*What you have to do*
Please state how many lines below include the word "Raisecom"; the reply should be the number only.

*Stored items*
· · · · · · ·

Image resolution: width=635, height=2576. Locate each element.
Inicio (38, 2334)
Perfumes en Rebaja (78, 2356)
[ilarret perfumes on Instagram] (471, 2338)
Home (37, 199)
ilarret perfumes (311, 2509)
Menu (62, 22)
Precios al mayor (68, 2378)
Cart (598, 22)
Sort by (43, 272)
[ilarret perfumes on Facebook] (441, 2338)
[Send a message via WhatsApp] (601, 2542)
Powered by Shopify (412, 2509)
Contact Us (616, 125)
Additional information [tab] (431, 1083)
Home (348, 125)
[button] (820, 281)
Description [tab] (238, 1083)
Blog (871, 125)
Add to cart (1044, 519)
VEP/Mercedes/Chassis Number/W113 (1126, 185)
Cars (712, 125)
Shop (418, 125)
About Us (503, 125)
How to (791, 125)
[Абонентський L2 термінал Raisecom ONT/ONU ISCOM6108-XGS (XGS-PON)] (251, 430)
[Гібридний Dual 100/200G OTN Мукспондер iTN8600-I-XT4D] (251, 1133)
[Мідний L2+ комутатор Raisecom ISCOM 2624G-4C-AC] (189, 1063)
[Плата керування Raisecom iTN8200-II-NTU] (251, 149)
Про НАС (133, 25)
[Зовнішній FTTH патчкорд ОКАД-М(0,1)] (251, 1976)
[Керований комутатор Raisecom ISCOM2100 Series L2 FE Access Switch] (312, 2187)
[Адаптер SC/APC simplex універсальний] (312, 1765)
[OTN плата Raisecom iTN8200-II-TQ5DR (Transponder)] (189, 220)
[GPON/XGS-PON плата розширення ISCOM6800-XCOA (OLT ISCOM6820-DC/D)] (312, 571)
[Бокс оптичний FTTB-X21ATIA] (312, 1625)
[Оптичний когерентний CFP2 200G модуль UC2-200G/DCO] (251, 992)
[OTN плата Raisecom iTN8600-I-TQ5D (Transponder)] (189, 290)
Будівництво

· · · · · · ·

*Finished task*
6